Previous PageTable Of ContentsNext Page

Hauser v Gateway Expedition 12.99

Section 29(1)(b)

MISCONDUCT, Negligence

CITE AS: Hauser v Gateway Expedition, Gladwin Circuit Court, No. 97-13242-AE (December 28, 1998)

Appeal pending: No

Claimant: John Hauser

Employer: Gateway Expedition

Docket No. B94-16985-135159

CIRCUIT COURT HOLDING: Failure of a truck driver to perform one part of a required pre-trip inspection prior to using a truck was not gross negligence.

FACTS: Claimant was an over-the-road truck driver. As part of his duties he was required to make a pre-trip inspection of the truck before he drove it. On his last day of work the claimant completed all of the inspection except forgot to check the water pressure by looking under the hood. Had he done so he would have found the radiator and alternator had been removed. Claimant drove the vehicle on a 30 mile trip and it overheated, causing damage in the amount of $4,500.00. The Referee found credible the claimant's testimony that his failure to inspect under the hood was an oversight.
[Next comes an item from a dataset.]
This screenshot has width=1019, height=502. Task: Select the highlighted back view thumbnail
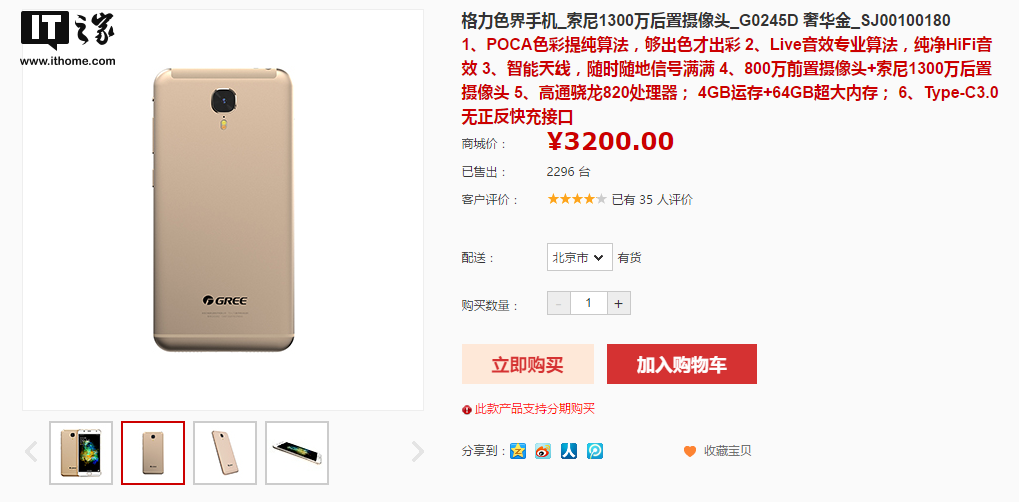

DECISION: Claimant was not disqualified for benefits under Section 29(1)(b) of the Michigan Employment Security Act.

RATIONALE: Unintentional failure of a truck driver to do one part of a pre-trip inspection was not gross negligence. There was no evidence the failure to check under the hood was intentional. The court noted in Black's Law Dictionary, 5th Ed. pp. 931,932 gross negligence is defined as "an intentional failure to perform a manifest duty in a reckless disregard for the consequences." The court found gross negligence consists "of a conscious and voluntary act or omission which is likely to result in grave injury in the face of a clear and present danger of which the individual is aware," or a "conscious indifference to the rights and welfare of [others]."
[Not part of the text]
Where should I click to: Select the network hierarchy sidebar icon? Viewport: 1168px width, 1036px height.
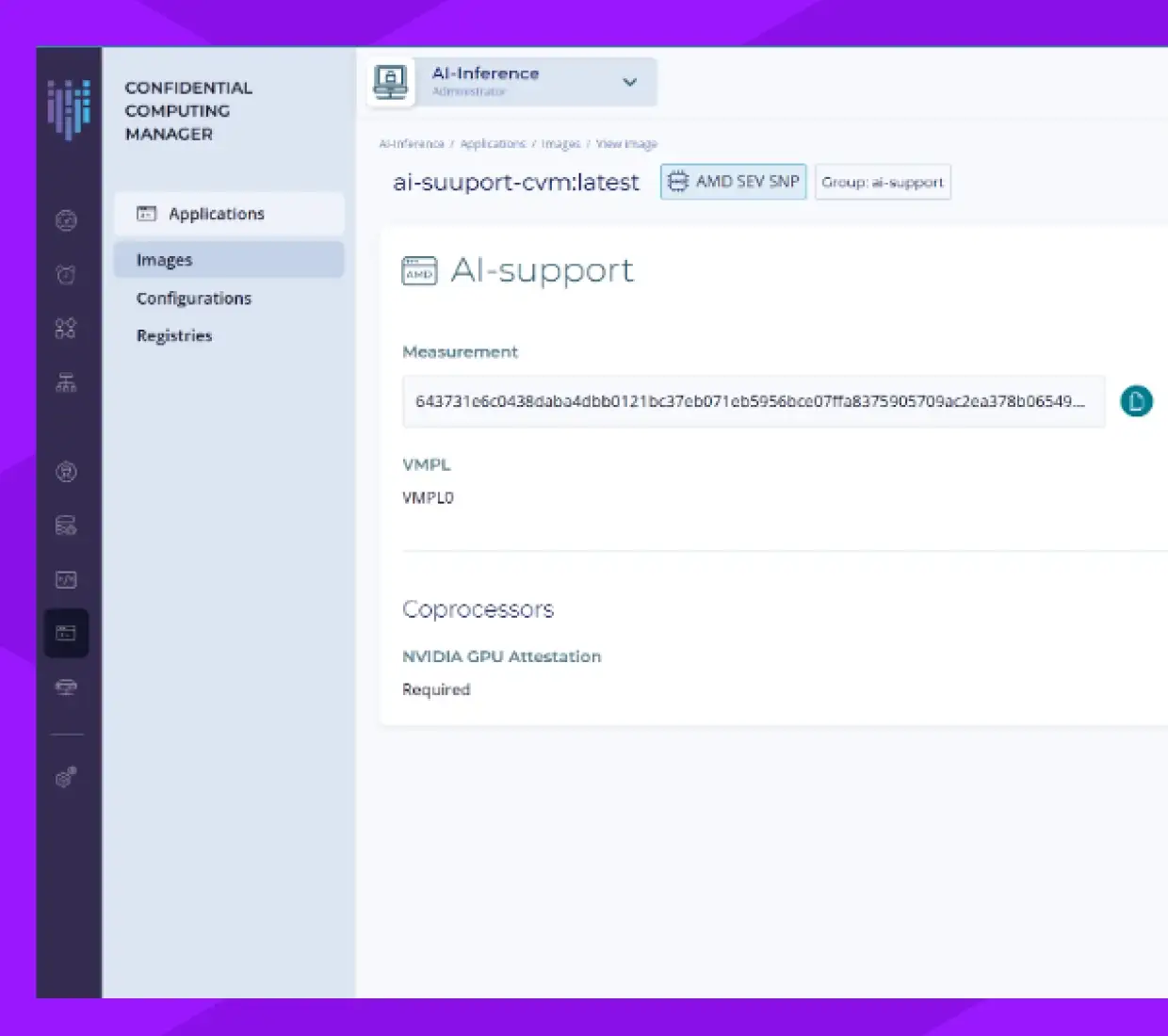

Here the claimant simply overlooked by inadvertence the duty of checking underneath the hood. There was no evidence this was intentional, or a conscious and voluntary omission. It was not a conscious indifference to the employer's interests. It was not gross negligence and the claimant cannot be found disqualified for misconduct under Section 29(1)(b) of the Michigan Employment Security Act.